Figure 8 depicts the average queue backlog versus packet arrival rate in different scenarios. For an arbitrary average packet arrival rate, our proposed virtual resource allocation scheme has a lower queue backlog. This is because our proposed algorithm dynamically allocates resources at each time slot in conjunction with the user’s cache state, thus ensuring that all queues in the system are smoothed out, and thus, our proposed algorithm has better latency performance.

Finally, we tested the performance of the backhaul mechanism and compared two backhaul schemes, namely, the wireless self-backhaul (FBB) mechanism with a fixed band cut ratio and the wired backhaul (WB) mechanism, where in the FBB scheme, the band ratio between the access and backhaul links is fixed for each time slot, while the traditional WB mechanism enables small base stations to transmit data from associated users over fiber or digital subscriber lines to macrobase station or core network. Next, the performance of the different schemes on backhaul will be evaluated in terms of both SP average total utility and In P average utility.

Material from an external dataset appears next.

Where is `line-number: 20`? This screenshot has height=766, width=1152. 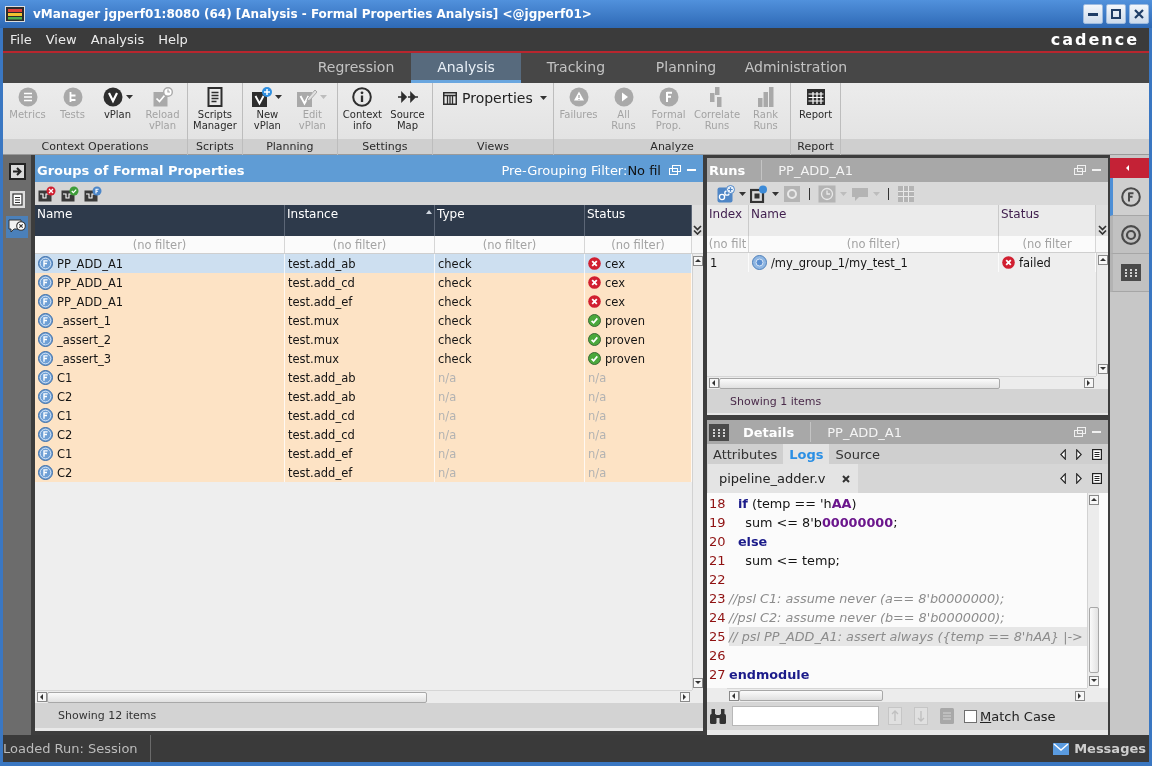
line-number: 20 is located at coordinates (718, 542).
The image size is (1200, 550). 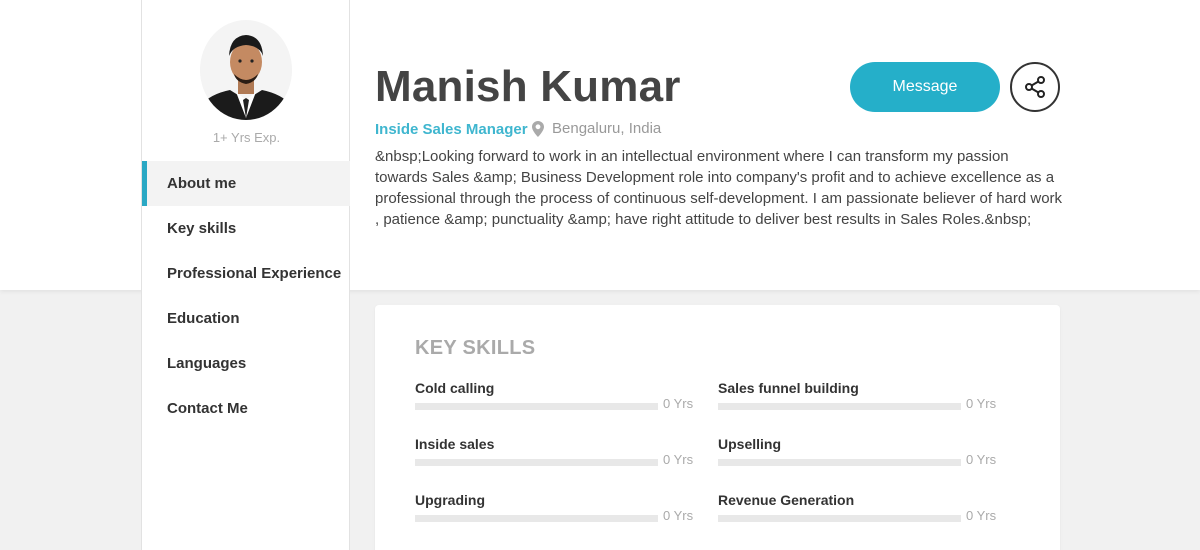 I want to click on skill-item: Cold calling 0 Yrs, so click(x=555, y=400).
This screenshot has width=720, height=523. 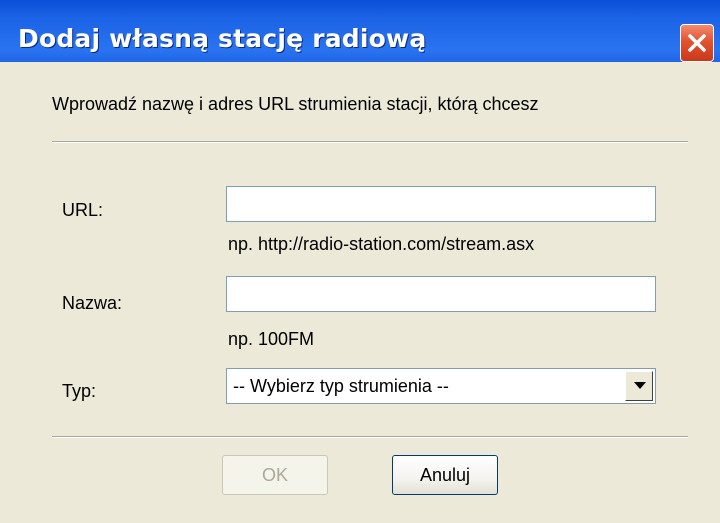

As can be seen from Figure 9, our proposed dynamic in-band self-backhaul mechanism can bring more benefits to both SPs and In P. Since the FBB mechanism uses a statically configured band cut on the radio backhaul and access links, the self-backhauling small base stations are unable to match the backhaul and access capacity, wasting a certain amount of band resources and reducing the benefits for In P and SP. Although WB can provide larger backhaul capacity, the cost of backhaul will also increase, and In P’s backhaul revenue will be used to build backhaul equipment, so the SP and In P revenue in the WB mechanism is significantly lower than the other two options.

7. Conclusions

In the face of increasingly complex network environments and the scarcity of wireless resources, there is an urgent need for new scalable wireless network technologies, and network virtualization technology has great potential. We propose a machine learning-based resource scheduling mechanism for wireless virtual networks and design an intelligent optimization module for user service preferences in response to the personalized needs of user service customization. The results show that the scheme in this paper can effectively improve indicators such as resource scheduling rationality, link resource utilization, and user satisfaction.

Data Availability

The experimental data used to support the findings of this study are available from the corresponding author upon request.

Conflicts of Interest

The authors declared that they have no conflicts of interest regarding this work.